Saturday, October 10, 2009

The Fight Over a Health Care Reform Bill is not Done

Vocal opposition to the “Health Care Reform” efforts in Washington, D.C. is cooling. In part, this is because most citizens who become politically active only do so for a short period of time, before returning to their immediate needs in their daily lives. Others have been fooled by the Baucus Senate Finance Committee “health care reform” bill which the Congressional Budget Office (CBO) and the staff of the Joint Committee on Taxation have calculated will not raise the deficit.

Beware!
  1. There is no “Baucus bill” as it is only a conceptual framework without actual legislative language. See Jubilation over the “Health Care Reform” Bill that Isn’t a Bill and Isn’t Going To Be the Bill and Max's Adventures in Wonderland.
  2. The calculations include increased revenues and “savings” over ten years but the cost of benefits over only 8 years.
  3. The increased revenues are obtained by tax increases.
  4. The “savings” are achieved by benefit reductions, primarily to seniors, and vaporous “cutting fraud and waste”.
  5. The bill is estimated to still leave 25 million Americans uninsured.
  6. The Democrats are likely to ram a bill through the Senate using either

a. 60 votes to invoke the cloture rule to close debate (either by having all Democrats vote for cloture or bring along one or two Republican Senators, such as Snow) or

b. Using Congress’s budget reconciliation process which requires only a simple majority vote, which is outside the normal Senate procedure, which requires 60 votes to end debate on a bill; thus taking away the filibuster, letting some Democrat Senators off the hook to vote for a controversial bill and passing the bill without the need for any Republican votes.

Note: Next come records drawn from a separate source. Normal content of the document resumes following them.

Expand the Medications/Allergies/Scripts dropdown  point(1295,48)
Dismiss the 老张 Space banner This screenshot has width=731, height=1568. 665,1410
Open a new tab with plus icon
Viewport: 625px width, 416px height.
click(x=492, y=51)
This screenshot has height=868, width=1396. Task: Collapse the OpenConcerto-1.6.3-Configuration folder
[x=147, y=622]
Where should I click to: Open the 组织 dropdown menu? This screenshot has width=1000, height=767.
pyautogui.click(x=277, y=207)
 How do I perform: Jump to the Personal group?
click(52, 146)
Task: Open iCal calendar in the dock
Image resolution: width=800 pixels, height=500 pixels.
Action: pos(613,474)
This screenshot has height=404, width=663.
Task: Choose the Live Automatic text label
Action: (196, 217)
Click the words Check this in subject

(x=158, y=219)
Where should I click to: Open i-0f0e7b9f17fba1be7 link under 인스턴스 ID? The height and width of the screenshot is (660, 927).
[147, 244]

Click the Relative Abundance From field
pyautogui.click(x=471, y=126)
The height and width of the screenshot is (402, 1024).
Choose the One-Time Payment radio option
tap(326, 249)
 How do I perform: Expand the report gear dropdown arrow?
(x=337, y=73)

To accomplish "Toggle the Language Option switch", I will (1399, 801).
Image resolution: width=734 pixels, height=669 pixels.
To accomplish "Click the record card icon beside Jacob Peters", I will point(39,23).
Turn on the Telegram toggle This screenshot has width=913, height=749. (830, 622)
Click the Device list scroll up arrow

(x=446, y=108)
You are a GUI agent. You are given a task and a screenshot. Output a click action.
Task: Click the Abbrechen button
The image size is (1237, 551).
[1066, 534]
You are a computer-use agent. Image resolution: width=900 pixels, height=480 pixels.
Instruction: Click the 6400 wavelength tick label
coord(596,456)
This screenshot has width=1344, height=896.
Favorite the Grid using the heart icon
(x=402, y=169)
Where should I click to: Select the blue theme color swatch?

c. And, carving out a bill such as use H.R. 1586—a bill passed by the House in March to impose a 90-percent tax on bonuses paid to employees of certain bailed-out financial institutions—as a ‘shell’ for enacting the final version of the Senate’s health care bill (to evade the Constitutional requirement that such a bill originate in the House of Representatives) The House Democrats are very reluctant to take “unnecessary” hard votes on a bill which may not have the votes in the Senate, due to the first term Democrat Representatives being very nervous about their ability to get re-elected next year.

d. And, passing the bill with little time for the public to read and react to “the final agreed upon” bill, despite cries for the proposed minimal 3 day period that a bill be posted prior to passage. Oops, it appears House and Senate Democrats recently blocked amendments that would have required health care bills to be posted online for 72 hours before a committee vote. Hmm, I guess citizens really wouldn’t be interested anyway, you think?

In short, a bill may be passed using a very unusual closed door procedure to craft the bill with no input from the American people. Such a bill will NOT be bi-partisan, and it will not achieve the dual objectives of containing costs and universal coverage that were the original reasons for many Americans initially supporting the concept of health care reform. This is NOT the change we need!

Comments? Arguments?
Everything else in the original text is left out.